Renison led the Hasty Ps through its final battles in the liberation of the Netherlands. He would later relate the unusual circumstances accepting the surrender of a German SS general. When his defeated enemy missed the agreed upon meeting time. Renison kicked in the door to the general’s room:
The general was in bed. He shot up then realized that he was naked snuggled down again in the bed like a girl caught in an embarrassing situation. Indeed had a girl with him who had much more discipline and respect for authority. Startled as they were, her discipline prevailed. She leapt to her feet in the presence of senior officers, stark naked, and as I remember, extraordinarily well-built, snapped to attention, flipped up her hand with the Nazi salute and said “Heil Hitler.” That’s when I knew that the war was really over and I really knew we had won.
A month after VE-Day, Rension was promoted to the 1st Infantry Brigade, and Ross resumed command of the Hastings and Prince Edward Regiment until demobilization.

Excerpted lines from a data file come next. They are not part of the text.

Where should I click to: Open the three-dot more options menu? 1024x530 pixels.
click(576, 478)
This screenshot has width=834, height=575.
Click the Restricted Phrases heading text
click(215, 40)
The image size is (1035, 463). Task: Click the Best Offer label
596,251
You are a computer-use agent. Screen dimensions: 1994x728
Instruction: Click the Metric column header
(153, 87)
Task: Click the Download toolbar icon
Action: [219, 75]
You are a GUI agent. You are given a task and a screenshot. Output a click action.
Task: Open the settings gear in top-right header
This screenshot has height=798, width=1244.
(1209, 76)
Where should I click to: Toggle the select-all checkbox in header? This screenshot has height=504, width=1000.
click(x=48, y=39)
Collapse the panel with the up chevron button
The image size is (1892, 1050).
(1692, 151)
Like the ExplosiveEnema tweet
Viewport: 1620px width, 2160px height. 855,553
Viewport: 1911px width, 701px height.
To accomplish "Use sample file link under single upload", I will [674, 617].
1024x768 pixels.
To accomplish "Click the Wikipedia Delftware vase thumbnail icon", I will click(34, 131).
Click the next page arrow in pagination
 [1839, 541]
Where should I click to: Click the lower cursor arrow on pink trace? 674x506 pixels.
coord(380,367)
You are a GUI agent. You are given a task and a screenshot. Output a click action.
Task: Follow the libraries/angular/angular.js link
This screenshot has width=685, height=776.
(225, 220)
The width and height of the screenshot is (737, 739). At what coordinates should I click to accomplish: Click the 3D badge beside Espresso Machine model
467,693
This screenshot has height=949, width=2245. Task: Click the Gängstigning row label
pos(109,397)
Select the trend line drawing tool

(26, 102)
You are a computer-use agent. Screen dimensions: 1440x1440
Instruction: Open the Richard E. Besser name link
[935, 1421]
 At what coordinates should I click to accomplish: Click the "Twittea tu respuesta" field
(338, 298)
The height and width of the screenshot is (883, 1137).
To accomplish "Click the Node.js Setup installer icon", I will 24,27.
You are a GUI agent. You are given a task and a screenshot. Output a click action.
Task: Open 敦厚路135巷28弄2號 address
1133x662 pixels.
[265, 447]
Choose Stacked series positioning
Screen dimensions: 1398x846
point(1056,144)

Renison unsuccessful contested the provincial riding of Bellwoods for the Progressive Conservatives in the 1948 Ontario general. He lost by over 1,200 votes to the Communist MPP A.A. MacLeod. “They seek to disturb and weaken,” the colonel said of communists, “by lies and misrepresentation, the social structure around us and have mislead many good Canadians in this way.”
Having established himself as a successful businessman, Rension became Chancellor of Renison College (named after his father) at the University of Waterloo in 1986. From 1992 he was Chancellor Emeritus until his death in Toronto on 30 July 1998.